The talk describes the working principles of such a detector, showing the
results of the research program applied in the present prototype.
Some relief is then given to the read-out apparatus, a custom designed
VME-based multichannel waveform recorder. The huge number of channels and the
high sampling rate essential to achieve the high resolution in the track
detection make the data acquisition architecture a crucial point for event
detection rate and self-triggering capabilities. At present a complete signal
analysis is performed to define those parameters needed to tune up algorithms
and filtering methods that will become necessary in the future step of ICARUS
detector (hundred to thousands of tons of argon, i. e. tens of thousands of
readout channels).
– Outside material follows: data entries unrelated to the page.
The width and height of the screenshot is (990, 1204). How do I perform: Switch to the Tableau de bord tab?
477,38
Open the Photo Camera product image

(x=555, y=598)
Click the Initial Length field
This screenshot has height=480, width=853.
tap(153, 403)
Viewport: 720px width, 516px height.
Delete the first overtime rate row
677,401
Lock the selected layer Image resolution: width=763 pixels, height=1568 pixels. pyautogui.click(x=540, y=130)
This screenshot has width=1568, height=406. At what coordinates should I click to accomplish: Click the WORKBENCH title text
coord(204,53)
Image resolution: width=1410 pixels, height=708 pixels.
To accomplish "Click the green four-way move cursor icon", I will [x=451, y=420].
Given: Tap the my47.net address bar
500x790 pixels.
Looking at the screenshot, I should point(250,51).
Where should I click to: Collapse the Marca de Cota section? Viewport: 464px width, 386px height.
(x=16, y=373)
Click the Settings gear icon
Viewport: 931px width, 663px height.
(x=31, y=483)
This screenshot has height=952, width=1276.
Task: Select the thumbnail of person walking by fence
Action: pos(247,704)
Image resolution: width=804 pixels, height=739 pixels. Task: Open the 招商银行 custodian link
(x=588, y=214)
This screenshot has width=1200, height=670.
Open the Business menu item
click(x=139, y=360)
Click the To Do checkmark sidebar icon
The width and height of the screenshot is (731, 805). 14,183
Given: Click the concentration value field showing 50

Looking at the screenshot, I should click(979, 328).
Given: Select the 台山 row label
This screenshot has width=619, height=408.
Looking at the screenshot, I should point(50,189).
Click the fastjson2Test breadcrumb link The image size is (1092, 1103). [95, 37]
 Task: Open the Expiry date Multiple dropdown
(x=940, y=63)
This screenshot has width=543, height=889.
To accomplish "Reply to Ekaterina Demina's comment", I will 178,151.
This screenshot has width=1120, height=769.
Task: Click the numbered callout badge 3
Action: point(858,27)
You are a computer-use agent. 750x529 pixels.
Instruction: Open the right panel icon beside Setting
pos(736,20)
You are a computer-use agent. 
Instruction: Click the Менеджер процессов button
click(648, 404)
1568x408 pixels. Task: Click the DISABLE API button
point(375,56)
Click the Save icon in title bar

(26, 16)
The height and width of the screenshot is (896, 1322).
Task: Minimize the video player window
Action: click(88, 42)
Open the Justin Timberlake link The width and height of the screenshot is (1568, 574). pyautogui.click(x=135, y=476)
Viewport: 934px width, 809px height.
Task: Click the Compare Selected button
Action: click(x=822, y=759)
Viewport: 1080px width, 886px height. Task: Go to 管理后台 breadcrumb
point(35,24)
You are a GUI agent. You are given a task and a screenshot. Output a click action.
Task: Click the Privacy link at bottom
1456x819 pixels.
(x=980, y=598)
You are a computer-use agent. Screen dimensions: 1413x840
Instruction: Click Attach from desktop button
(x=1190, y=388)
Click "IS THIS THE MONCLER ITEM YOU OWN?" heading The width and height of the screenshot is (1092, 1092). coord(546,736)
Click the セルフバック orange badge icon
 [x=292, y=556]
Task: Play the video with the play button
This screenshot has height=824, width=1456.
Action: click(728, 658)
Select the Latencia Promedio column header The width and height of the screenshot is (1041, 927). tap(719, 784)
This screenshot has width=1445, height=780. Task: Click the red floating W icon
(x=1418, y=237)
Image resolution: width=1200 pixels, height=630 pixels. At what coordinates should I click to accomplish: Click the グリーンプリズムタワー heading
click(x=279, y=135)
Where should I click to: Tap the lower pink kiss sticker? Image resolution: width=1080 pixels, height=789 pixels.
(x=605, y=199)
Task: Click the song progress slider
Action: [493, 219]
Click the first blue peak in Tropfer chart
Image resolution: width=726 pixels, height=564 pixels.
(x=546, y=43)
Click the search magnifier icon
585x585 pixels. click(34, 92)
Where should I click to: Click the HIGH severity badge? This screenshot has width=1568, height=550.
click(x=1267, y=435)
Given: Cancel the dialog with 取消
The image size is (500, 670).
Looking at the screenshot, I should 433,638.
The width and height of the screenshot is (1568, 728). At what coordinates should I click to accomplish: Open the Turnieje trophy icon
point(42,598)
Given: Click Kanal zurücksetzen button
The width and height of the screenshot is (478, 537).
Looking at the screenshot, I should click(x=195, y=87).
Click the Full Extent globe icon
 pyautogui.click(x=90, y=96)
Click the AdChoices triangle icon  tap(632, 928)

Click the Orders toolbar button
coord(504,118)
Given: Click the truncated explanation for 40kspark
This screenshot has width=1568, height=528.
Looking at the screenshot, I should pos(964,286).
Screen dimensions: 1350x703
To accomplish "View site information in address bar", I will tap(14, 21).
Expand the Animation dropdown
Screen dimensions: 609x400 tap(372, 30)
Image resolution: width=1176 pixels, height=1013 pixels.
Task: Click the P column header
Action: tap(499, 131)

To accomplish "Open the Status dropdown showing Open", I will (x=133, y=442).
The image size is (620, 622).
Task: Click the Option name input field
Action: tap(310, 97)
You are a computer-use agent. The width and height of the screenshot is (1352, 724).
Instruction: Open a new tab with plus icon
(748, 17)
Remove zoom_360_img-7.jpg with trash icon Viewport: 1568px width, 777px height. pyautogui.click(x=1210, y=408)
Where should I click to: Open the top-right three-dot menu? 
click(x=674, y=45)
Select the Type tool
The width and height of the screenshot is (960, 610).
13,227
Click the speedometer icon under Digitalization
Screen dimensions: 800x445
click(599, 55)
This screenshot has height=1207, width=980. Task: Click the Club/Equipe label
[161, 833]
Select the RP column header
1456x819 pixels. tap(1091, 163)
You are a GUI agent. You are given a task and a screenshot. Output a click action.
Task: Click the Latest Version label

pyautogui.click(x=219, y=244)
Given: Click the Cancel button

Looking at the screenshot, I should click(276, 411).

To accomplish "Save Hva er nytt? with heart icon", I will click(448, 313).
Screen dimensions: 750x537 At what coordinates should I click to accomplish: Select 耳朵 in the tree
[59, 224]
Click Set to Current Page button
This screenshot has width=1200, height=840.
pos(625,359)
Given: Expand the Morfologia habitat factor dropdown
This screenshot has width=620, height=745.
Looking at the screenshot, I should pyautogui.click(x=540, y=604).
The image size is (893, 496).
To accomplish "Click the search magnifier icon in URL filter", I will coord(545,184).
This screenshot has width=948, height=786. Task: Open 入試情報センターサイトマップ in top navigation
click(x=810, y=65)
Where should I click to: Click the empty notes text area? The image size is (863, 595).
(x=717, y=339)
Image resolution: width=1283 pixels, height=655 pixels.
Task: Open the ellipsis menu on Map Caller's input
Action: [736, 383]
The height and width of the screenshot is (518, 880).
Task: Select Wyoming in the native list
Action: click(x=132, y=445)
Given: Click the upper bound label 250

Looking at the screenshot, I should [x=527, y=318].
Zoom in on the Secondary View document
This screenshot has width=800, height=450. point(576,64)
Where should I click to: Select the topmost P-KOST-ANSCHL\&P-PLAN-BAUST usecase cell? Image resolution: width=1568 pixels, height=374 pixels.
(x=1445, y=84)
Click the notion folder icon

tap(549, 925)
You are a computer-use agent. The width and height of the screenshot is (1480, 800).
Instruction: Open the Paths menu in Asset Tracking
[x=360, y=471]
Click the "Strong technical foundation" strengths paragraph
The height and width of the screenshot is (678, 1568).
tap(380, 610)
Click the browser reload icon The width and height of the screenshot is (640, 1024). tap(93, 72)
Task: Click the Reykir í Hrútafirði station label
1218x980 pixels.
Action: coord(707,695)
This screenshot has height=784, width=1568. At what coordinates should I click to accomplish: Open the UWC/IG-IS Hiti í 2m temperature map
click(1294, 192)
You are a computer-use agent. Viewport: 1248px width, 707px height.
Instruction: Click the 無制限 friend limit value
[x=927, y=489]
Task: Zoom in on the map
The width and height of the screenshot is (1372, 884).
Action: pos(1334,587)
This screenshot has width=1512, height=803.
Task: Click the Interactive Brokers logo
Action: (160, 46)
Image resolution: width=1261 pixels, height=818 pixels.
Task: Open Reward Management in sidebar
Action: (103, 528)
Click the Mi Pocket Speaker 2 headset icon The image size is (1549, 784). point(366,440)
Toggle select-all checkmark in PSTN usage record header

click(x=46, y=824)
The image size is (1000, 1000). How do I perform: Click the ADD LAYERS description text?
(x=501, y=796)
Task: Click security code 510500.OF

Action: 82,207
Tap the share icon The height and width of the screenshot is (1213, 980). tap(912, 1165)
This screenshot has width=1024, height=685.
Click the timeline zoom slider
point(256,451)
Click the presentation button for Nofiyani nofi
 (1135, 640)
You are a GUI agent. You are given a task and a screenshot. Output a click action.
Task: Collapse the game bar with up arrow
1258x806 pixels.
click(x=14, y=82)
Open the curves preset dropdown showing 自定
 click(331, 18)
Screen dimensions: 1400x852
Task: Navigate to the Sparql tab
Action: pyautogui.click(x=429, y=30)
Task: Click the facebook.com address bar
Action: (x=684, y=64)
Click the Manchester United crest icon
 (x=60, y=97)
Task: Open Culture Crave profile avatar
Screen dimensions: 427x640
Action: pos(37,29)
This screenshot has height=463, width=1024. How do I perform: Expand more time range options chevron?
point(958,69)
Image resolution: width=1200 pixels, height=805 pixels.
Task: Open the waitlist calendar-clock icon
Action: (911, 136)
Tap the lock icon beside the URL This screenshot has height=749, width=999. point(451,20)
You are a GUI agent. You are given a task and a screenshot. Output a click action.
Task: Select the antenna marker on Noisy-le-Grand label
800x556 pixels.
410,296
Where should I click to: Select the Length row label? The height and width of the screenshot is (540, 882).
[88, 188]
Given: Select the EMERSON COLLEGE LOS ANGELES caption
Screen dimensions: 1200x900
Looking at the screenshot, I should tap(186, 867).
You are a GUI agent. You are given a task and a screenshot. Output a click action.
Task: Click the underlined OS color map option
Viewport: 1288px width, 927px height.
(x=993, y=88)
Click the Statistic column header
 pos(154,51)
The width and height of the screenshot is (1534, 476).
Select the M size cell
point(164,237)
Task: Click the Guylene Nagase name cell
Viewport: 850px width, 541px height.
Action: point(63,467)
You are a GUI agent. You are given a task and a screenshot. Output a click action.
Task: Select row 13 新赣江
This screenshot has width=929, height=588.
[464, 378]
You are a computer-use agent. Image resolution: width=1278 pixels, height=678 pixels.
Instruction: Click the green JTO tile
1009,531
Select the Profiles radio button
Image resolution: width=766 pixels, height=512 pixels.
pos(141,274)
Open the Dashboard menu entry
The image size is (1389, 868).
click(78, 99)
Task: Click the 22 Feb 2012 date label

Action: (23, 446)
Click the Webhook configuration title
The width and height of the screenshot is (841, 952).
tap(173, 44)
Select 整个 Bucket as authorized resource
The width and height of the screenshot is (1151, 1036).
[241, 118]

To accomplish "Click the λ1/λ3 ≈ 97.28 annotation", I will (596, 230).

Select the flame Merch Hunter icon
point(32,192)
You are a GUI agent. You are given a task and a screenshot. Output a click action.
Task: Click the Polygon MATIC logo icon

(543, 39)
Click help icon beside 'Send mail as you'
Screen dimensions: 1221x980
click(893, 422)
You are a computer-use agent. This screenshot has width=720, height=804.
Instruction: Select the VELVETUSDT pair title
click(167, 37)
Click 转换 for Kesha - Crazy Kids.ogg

A particular effort is made to optimize track localization
algorithms, in order to achieve high efficiency data reduction by storing only
those portions of signal which contain the track (thus lowering up to three
orders of magnitude the event size) .
From a human interface point of view, the data presentation relies on an event
imaging very similar to the old fashioned bubble chambers. Besides from giving a
direct feeling of what happens inside the detector, this kind of representations
opens a way to the wide panorama of image processing applications: tasks as
detail enhancement, pattern recognition or 3D reconstruction will helpfully
inherit support from more general procedures.